Figure 1(b) shows the schematic of the holographic microscope setup. The laser (Cobolt) delivers excitation beam with wavelength of 488 nm. Objective lens (4x Olympus) with numerical aperture of 0.16 is used to collect the excited fluorescence. A band-pass filter (520/10 nm, Semrock) with central wavelength of 520 nm and bandwidth of 10 nm is selected. The raw images are recorded by an sCMOS camera (Flash 4.0 Hamamatsu) with a pixel pitch of 6.5µm. To capture the hologram of fluorescence, we introduce a subunit in front of the camera which can be easily embedded in a fluorescence microscope. The subunit consists of an SLM (GAEA-2, Holoeye), two polarizers and a beam splitter. The SLM separates the incident fluorescence into two spherical waves by the fast and slow axis phase modulation of the liquid crystal, which propagates forward with different radius of curvature, respectively. The focal length of tube lens is 200 mm. And the Fresnel lens loaded on SLM can adjust the focal length freely. We set it as 330 mm in our experiments. The two beams interfere at the imaging plane and the generated hologram will be recorded. The scheme of fluorescence hologram generation can be seen in Fig. 1(C) Two polarizer are added in the light path to improve the coherent contrast of the hologram. To get the best reconstructed images, the difference between polarization directions of the input/output polarizers and the active axis of SLM was set within 45° to 60°, as suggested by previous research [32]. And in our system, we set them are both 45° with x direction in Fig. 1(b). It is worthy to mention that when we acquire the wide field images, we set the SLM as black screen. At this time, the SLM can be regarded as a mirror and the whole system can be regarded as a wide field microscope. Therefore, only one image will be acquired.

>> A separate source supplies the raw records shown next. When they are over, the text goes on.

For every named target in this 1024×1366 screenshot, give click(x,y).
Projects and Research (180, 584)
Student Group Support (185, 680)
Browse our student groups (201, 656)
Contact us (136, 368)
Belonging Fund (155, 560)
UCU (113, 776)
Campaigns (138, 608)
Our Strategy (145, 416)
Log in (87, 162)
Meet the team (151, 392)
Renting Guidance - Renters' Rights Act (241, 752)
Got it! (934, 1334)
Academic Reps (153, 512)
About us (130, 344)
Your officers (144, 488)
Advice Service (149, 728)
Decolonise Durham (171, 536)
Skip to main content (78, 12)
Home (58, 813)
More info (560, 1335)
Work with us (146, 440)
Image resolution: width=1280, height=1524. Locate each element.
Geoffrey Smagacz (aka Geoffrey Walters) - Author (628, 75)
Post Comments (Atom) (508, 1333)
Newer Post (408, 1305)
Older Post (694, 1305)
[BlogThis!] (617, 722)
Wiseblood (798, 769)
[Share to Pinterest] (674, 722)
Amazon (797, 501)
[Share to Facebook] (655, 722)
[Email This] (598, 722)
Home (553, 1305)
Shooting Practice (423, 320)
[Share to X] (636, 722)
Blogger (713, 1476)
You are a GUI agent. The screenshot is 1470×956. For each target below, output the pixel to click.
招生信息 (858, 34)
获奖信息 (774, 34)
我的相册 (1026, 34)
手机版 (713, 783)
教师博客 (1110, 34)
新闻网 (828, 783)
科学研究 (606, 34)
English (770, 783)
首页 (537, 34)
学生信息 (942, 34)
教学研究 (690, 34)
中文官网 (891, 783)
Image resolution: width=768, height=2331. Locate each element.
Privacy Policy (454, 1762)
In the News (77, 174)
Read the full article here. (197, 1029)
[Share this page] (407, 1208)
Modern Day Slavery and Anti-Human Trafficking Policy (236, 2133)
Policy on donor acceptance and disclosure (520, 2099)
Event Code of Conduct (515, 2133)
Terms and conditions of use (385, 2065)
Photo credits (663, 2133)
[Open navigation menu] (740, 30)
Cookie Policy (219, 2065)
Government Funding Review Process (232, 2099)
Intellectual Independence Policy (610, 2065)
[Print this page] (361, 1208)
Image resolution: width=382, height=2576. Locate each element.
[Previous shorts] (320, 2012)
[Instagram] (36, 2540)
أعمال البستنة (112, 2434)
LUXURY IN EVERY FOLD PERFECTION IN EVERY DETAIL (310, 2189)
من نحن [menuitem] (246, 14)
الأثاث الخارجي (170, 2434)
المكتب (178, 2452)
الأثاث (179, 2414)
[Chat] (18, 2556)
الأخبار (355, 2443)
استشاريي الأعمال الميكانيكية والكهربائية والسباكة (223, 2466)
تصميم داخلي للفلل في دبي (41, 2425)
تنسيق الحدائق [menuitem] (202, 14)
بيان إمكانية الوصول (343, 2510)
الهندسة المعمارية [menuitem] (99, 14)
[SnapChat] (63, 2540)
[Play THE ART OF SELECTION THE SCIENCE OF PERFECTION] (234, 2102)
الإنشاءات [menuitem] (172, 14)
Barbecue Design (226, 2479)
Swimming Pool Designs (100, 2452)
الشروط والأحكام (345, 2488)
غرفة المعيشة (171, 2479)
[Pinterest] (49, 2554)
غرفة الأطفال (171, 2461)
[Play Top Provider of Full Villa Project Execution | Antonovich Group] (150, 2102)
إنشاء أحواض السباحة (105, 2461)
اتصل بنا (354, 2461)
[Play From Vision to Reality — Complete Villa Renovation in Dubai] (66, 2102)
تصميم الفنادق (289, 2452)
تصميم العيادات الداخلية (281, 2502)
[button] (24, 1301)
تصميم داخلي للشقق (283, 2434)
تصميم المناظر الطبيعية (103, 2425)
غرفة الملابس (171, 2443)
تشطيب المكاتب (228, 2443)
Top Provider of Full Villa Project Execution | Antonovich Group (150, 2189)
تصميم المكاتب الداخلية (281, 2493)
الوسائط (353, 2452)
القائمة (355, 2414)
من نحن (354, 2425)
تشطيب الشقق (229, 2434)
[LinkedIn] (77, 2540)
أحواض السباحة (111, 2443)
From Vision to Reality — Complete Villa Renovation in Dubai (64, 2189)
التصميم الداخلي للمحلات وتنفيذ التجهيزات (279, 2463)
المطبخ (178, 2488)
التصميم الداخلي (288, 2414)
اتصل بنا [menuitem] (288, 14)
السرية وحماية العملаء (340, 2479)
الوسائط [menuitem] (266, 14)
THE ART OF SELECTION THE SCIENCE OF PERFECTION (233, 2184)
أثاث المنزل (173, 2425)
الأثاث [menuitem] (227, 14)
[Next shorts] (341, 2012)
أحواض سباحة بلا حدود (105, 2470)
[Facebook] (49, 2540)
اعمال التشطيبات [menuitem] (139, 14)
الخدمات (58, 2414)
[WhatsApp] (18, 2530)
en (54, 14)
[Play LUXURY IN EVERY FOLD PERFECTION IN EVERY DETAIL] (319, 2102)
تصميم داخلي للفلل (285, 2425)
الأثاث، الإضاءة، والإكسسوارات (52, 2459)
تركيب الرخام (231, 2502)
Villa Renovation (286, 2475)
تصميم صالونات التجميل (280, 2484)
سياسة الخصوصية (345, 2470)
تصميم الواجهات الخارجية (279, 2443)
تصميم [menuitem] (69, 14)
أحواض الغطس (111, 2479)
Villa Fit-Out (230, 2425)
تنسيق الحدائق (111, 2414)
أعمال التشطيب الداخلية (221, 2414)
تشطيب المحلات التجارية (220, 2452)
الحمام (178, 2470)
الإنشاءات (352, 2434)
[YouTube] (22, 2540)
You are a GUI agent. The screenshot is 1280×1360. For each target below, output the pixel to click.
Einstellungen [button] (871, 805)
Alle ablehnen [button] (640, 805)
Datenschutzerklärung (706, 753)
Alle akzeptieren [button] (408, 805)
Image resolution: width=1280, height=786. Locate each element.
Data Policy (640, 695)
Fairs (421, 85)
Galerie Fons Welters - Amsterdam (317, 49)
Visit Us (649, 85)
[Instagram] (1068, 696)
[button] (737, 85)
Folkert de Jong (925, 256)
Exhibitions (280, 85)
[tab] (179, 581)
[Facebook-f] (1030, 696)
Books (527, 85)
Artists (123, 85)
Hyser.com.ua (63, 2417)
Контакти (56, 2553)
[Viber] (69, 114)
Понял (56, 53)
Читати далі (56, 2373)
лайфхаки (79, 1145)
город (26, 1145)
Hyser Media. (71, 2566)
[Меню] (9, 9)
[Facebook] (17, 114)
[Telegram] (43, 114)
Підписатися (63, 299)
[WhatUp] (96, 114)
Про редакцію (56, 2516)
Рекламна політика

Fig. 1. Schematic and principle of DDFHM (a) Comparison of DoF between traditional wide field microscope and DDFHM. (b) The DDFHM is based on a fluorescence microscopy with a SLM and two polarizers. The active axis of the SLM is parallel with x direction, and the input polarizer and output polarizer are both 45 degree with x direction, respectively. (c) The fluorescence signal from defocus plane incidents into the SLM and is divided into two different radius spherical waves.

Download Full Size | PDF

3. Large DoF hologram reconstruction methods

3.1 Hologram reconstruction using Auto-ASP

After the data acquisition, the hologram is preliminary reconstructed by Auto-ASP method. Information from different axial depths is reconstructed to recover the in-focus images. The specific expression of angular spectrum propagation can be expressed as follows:

(4)$${E_f}({x,y,z} )= C\mathop {\smallint\!\!\!\smallint }\nolimits_{{k_x},{k_y}} {E_{defocus}}({{k_x},{k_y}} )\frac{1}{{{k_z}}}{e^{j({{k_x}x + {k_y}y + {k_z}z} )}}d{k_x}d{k_y}$$

(5)$$C = \frac{{jf{e^{ - jkf}}}}{{2\pi }}$$

where x or y is the Cartesian coordinate at the imaging plane, and z is the beam propagation direction, k and f denote wave vector and focal length, respectively. The defocusing positions of different depths in the images belong to unknown parameters that cannot be prior acquired. There are various autofocusing methods have been successfully used to restore hologram images without depth information, including classical autofocusing [33–36] and deep learning autofocusing [37–38]. In our research, we utilize the Auto-ASP for the reconstruction. First, the hologram is reconstructed for each defocus position in a certain range. And then the Tamura coefficient can be calculated by:

(6)$${C_{Tamura}} = \; \sqrt {{\raise0.7ex\hbox{${\sigma \langle{\boldsymbol I}\rangle}$} \!\mathord{\left/ {\vphantom {{\sigma {\boldsymbol I}} \langle{\boldsymbol I}\rangle}} \right.}\!\lower0.7ex\hbox{${\langle\boldsymbol I}\rangle $}}} $$

where $\sigma \langle{\boldsymbol I}\rangle$ and $\langle{\boldsymbol I}\rangle$ represent the image intensity standard deviation and mean, respectively. Finally, the series of Tamura coefficient are recorded as distance information to predicate the reconstruction the real distance z. When we obtain the distance z from Tamura coefficient, we can use ASP method to reconstruct in-focus image.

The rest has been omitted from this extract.